La izquierda frente a la sociedad postdemocrática

08 de noviembre de 2012

Horas antes del inicio de la campaña electoral catalana, el auditorio de RBA acogió el diálogo entre Josep Ramoneda y el periodista José María Ridao, reunidos a raíz de la publicación de La izquierda necesaria, el último libro de Ramoneda. Entre los asistentes se encontraban personajes del mundo de la cultura como el empresario y mecenas Antoni Vila-Casas, y también políticos como el consejero de Cultura Ferran Mascarell, el líder de ICV-EUIA, Joan Herrera y el socialista Joaquim Nadal, entre otros.

Ramoneda lamentó que la izquierda no sepa adaptarse a la nueva situación, por lo que considera necesaria una seria reflexión sobre la reconstrucción de la izquierda. Siguiendo este hilo, el escritor y diplomático José María Ridao planteó cuáles son los sujetos del cambio, ya que la “mítica clase obrera” ya no existe.

La falta de espacio para la política, la pérdida de espacios públicos, el derecho a decir no libremente y la creciente desigualdad entre los ciudadanos fueron los temas que repasaron, y citaron en más de una ocasión a Jorge Semprún, (a quien consideran su hermano mayor intelectual), quien formuló con buen tino aquello de “la clase obrera se dio cuenta mucho antes del desastre que era el comunismo”.

Los dos autores abordaron con ahínco el análisis de la coyuntura económica actual. Ramoneda comentó que “la utopía de la invisibilidad ha fracasado”. Argumentó que la crisis imposibilita hacer invisible lo que estorba, y como ejemplo habló del movimiento 15-M y del mérito de haber colocado en la agenda política y mediática la tragedia de los desahucios, y admitió que hay que saber conectar con todos los que trabajan para lograr un cambio en la sociedad.

Respecto a la globalización y las nuevas tecnologías, José María Ridao lanzó la idea de que “hubo una abdicación de la política cuando se optó por la desregulación económica”.

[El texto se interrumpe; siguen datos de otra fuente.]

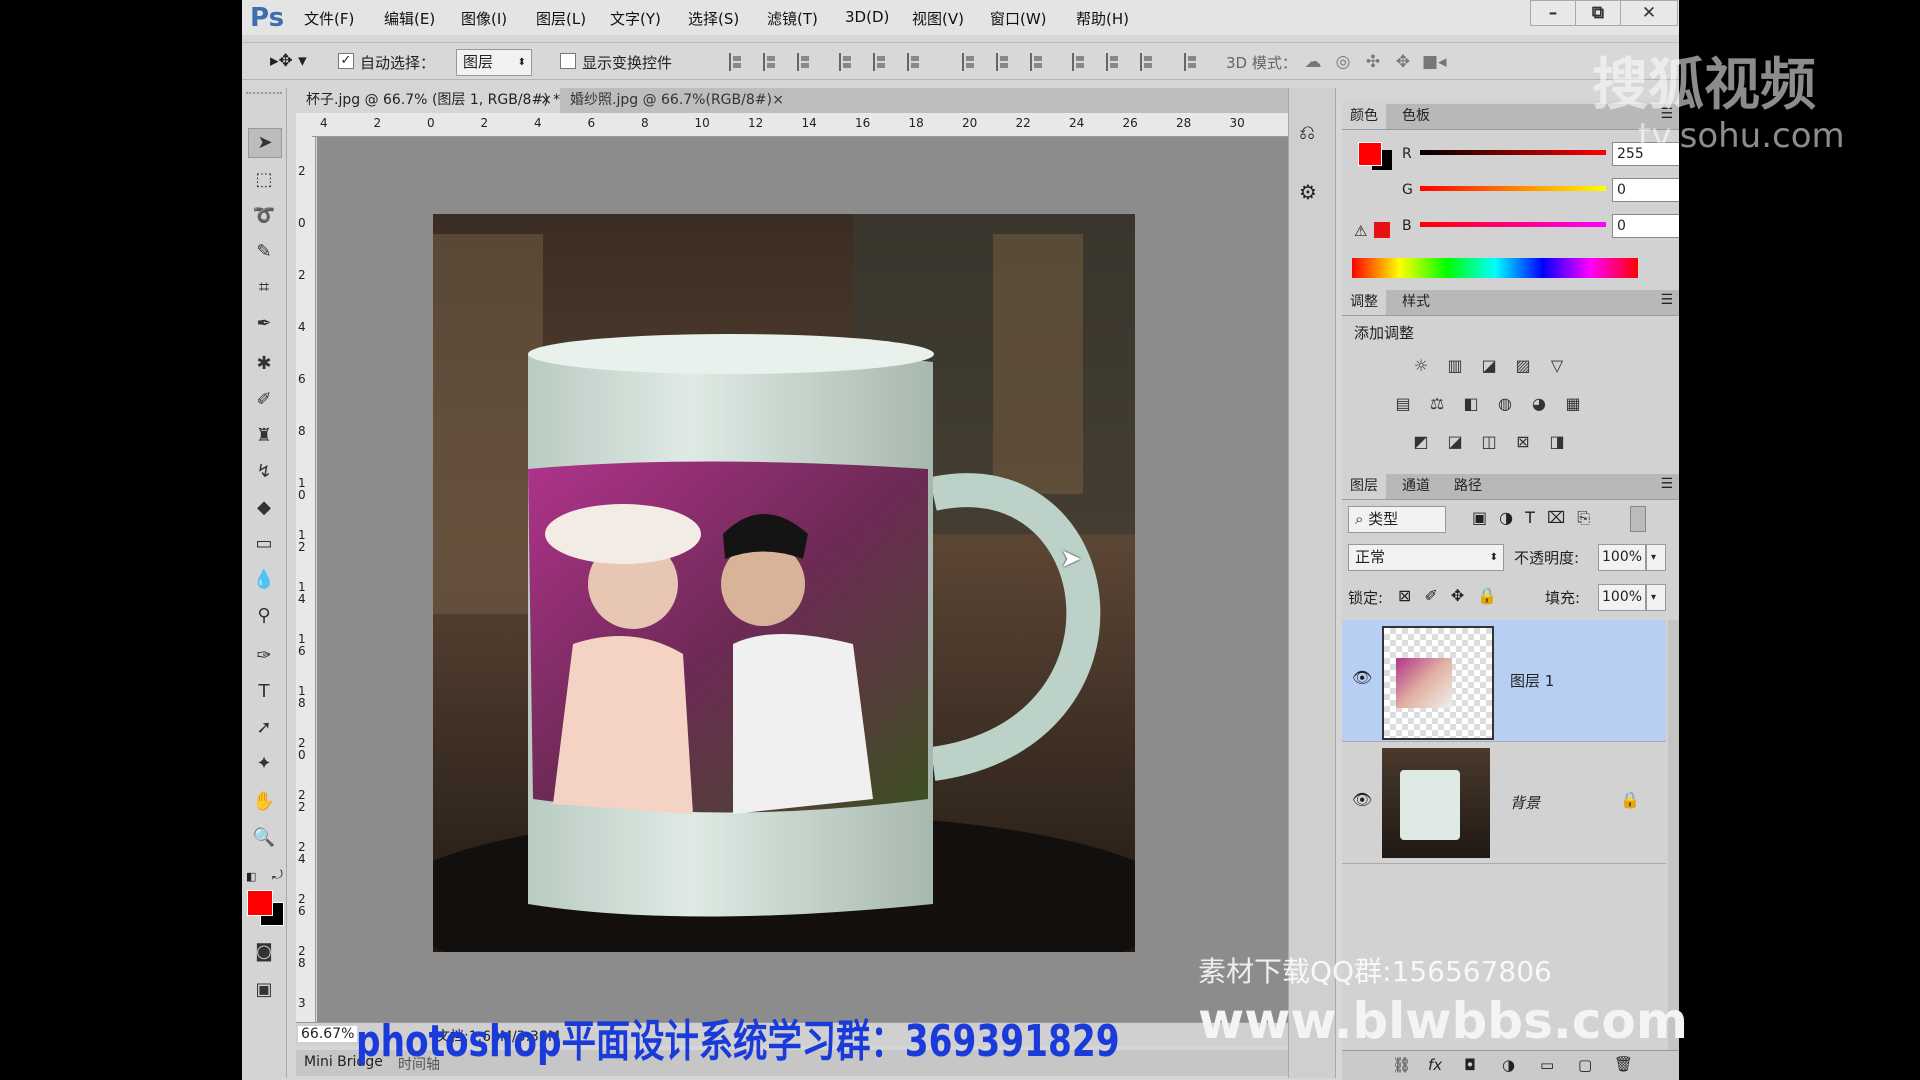  I want to click on tab-paths: 路径, so click(1468, 486).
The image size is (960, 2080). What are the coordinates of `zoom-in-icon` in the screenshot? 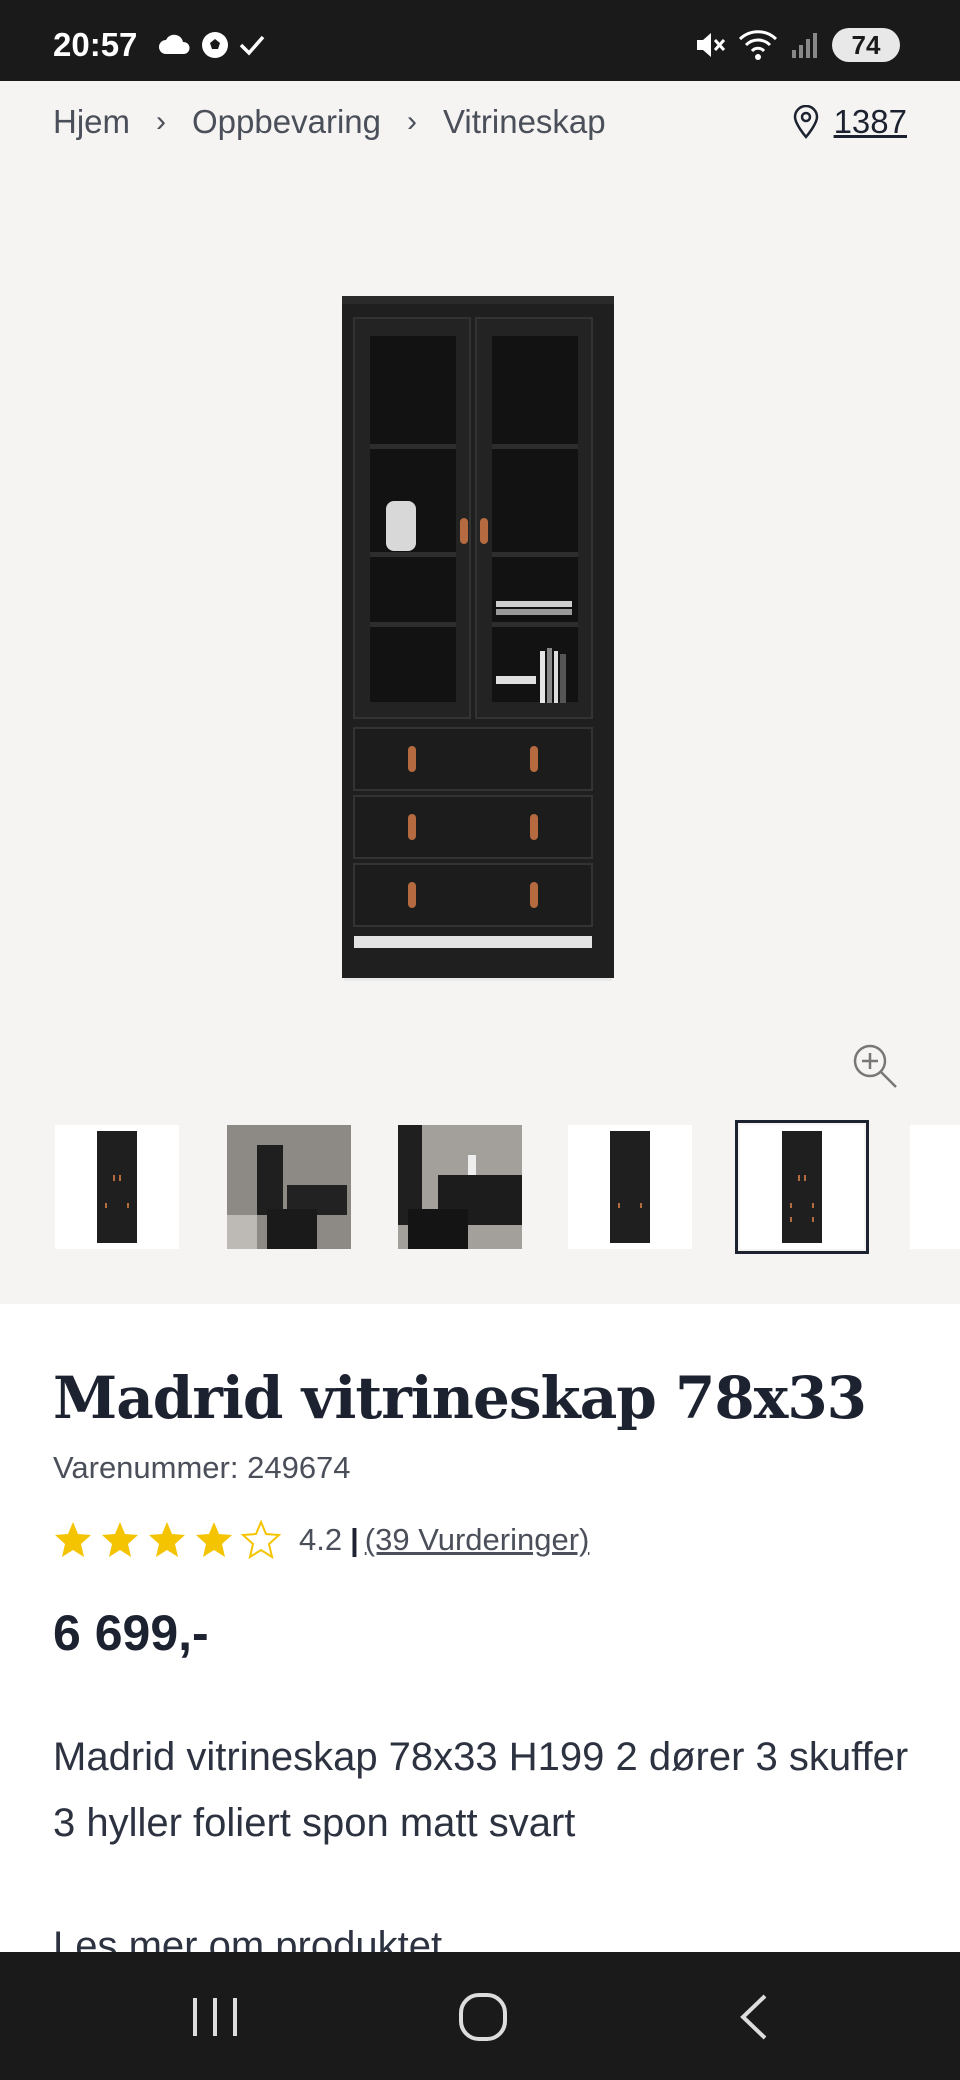 It's located at (875, 1066).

El descrédito de la política por no saber poner límites para proteger a los ciudadanos, la ausencia de alguien que genere proyectos en el seno de la llamada izquierda, fueron las ideas que también sacaron a relucir la cuestión de las elecciones catalanas y la independencia, una palabra que no obviaron y que trataron con la agudeza que desprenden sus escritos.